Now I'll grant you that the athletes at the Olympics are a game supporting crew, and have some pretty funny moments. That is, if you're convinced that you're laughing with them, not at them. Sadly, I wasn't. First, Knoxville's character knowing this is wrong obviously doesn't forgive the overall premise. Second, when it comes to the plot, a few challenged people in on the joke doesn't really make the joke OK. Third, and back to the casting of this picture ... some of these guys weren't challenged! That's right, they were acting, just like Johnny, who at least was acting within his role. I don't know, just rubbed me the wrong way.

But not nearly as much as how unfunny the movie was overall. Even the outcome of the competition, meant to be upbeat, rings hollow. That, however, is positively Scorsesian compared to the hamhanded romance between Knoxville and Heigl, who almost certainly must regret this now that she's riding the "Grey's Anatomy" gravy train. True, she didn't have much to her credit before this. But to think "The Ringer" was a good move? That's just retarded.

3 Comments:

At 9:45 AM, Anonymous Anonymous said...

"Those goofy bastards are about the best thing I've got going."

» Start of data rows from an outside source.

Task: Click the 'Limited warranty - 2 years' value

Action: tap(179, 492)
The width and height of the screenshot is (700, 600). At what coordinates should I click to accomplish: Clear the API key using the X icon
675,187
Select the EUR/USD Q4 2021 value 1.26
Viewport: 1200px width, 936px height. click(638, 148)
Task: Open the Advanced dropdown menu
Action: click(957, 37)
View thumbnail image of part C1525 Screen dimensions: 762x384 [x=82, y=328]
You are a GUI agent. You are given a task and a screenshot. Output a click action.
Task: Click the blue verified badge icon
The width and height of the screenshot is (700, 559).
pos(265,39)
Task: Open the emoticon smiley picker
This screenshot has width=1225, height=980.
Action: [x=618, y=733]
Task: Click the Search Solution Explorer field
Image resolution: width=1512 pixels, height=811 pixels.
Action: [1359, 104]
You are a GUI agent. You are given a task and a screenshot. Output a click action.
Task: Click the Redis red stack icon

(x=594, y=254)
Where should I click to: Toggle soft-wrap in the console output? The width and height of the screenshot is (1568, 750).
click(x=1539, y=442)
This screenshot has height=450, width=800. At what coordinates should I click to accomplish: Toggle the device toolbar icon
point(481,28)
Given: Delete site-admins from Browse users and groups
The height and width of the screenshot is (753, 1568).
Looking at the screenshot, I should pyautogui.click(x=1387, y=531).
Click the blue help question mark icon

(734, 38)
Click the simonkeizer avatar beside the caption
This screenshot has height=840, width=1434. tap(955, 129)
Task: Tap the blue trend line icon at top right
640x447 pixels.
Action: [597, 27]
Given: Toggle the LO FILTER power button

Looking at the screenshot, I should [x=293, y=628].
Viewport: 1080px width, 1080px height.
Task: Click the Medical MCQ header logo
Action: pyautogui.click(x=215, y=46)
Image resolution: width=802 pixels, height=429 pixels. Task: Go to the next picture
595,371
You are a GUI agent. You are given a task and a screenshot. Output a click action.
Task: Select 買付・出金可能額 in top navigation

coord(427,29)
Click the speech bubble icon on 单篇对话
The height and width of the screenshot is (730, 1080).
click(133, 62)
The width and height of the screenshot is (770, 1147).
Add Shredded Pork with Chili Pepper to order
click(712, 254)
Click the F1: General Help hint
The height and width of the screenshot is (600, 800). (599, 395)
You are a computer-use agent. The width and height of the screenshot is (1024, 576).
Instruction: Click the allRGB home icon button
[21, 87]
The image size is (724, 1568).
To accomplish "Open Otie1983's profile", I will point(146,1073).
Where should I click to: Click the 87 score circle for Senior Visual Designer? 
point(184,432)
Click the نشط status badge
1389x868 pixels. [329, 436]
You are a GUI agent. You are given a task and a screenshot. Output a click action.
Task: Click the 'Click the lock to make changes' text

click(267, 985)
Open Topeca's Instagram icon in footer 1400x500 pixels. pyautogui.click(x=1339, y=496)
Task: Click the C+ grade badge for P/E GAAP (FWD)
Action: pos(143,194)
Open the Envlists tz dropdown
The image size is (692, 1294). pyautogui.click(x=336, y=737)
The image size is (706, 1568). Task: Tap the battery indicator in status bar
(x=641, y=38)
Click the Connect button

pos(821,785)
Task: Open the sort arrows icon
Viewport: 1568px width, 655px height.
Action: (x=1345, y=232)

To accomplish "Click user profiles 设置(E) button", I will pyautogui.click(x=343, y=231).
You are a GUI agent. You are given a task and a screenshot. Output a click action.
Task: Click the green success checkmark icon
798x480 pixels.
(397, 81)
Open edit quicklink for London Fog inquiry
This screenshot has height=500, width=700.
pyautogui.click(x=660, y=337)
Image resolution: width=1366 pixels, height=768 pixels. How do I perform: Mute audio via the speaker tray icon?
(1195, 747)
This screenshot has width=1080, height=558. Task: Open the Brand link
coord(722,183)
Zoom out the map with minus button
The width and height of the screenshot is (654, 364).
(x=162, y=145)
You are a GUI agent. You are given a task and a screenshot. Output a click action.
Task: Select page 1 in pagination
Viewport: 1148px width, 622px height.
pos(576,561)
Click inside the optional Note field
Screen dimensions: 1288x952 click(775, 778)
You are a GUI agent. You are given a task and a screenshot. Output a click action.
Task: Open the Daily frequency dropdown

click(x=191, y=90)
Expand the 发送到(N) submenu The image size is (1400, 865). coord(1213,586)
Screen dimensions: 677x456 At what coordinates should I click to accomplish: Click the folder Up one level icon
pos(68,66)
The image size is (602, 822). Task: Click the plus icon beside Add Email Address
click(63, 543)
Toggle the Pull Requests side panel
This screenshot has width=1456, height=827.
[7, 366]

So, is it wrong to take my 2-month old daughter to the 10 pm showing of 300? I've wanted to see this movie for 10 months and apparently I was the only person who didn't see it this weekend. $70 million for a March opening of an R-rated movie? Not bad.

 
At 5:24 PM, Blogger Jefferson said...

Indeed. Impressive figures. I'm also trying to figure out when to see it, and preferably without an infant who might be roused by loud noises. I suspect there may be a few.

 
At 3:17 PM, Anonymous Anonymous said...

It is entertaining, but I think Sin City was a better F.M. adapt. Only if they would do his Batman, sorry Dark Knight, story on his terms.
Try the late late show, usually the wife and kid are asleep, sneaking back in is the challenge.